Generally, the carbon sink potential of a reservoir is determined by a number of factors including for example reservoir depth, and local climate, where shallow reservoirs in hot climates have high levels of GHGs emissions (Devic, 2015). Therefore, it can be argued that, the impacts of GERD reservoirs on GHGs emissions are expected to be exaugurated over time due to continued sedimentation processes and subsequent shallow reservoir. This is emphasized by the fact that one-third of GERD reservoir is expected to have a depth of less than 20 meter, the impact of GERD reservoir on global warming can be accelerated over time as a result of cut-off of sediment transport by GERD dam, which leads to sediments trapping and shallowing the reservoir. This means that the issue of GHGs emissions from GERD reservoir is expected to be exaugurated over time due to sedimentation that will lead, in turn, to shallowing the reservoir.

Moreover, GERD reservoir may lead to loss of water due to accelerated evaporation from wide surface area of the reservoir. In this context, the annual evaporation rate in the area of GERD and its surrounding was estimated to be 1189 mm/year (Khairy et al., 2019).

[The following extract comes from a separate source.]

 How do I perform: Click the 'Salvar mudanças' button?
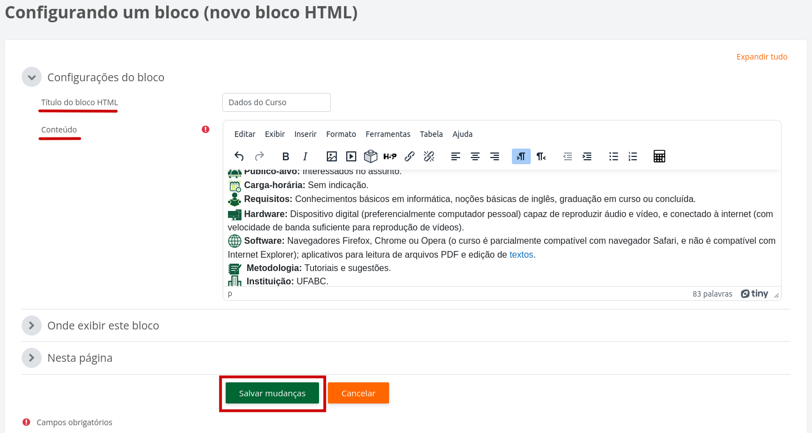pyautogui.click(x=272, y=393)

This suggested about 1.9 billion m3/year on average of water will be lost due to evaporation under full capacity scenario.

5. Conclusion

The application of the proposed framework analysis in the case of GERD reservoir revealed that the great potentials of Geomatics not only for simulating dams’ reservoirs and monitoring water storage for the dams’ reservoirs but also for quantifying their potential environmental impacts. In this context, it was found that GERD reservoir is estimated to cover a total area of 1650.9 km2, with a storage capacity of 63.4 billion m3 under full capacity scenario. Additionally, the proposed framework analysis can assist in quantifying the associated impacts on the environment at both local, regional and global levels. In this respect, it was found that the dramatic changes associated with the GERD reservoir will have significant regional and regional implications. For example, it was estimated that the reservoir will lead to the destruction of ecosystems, accelerated GHGs emissions and loss of water due to surface evaporation. Generally, it can be argued that the proposed analysis framework can play a crucial role not only in supporting successful management of the Nile’s water as one of the largest transnational river basins, but also in mitigating various adverse impacts of the reservoir on the environment.

Conflicts of Interest

The authors declare no conflicts of interest regarding the publication of this paper.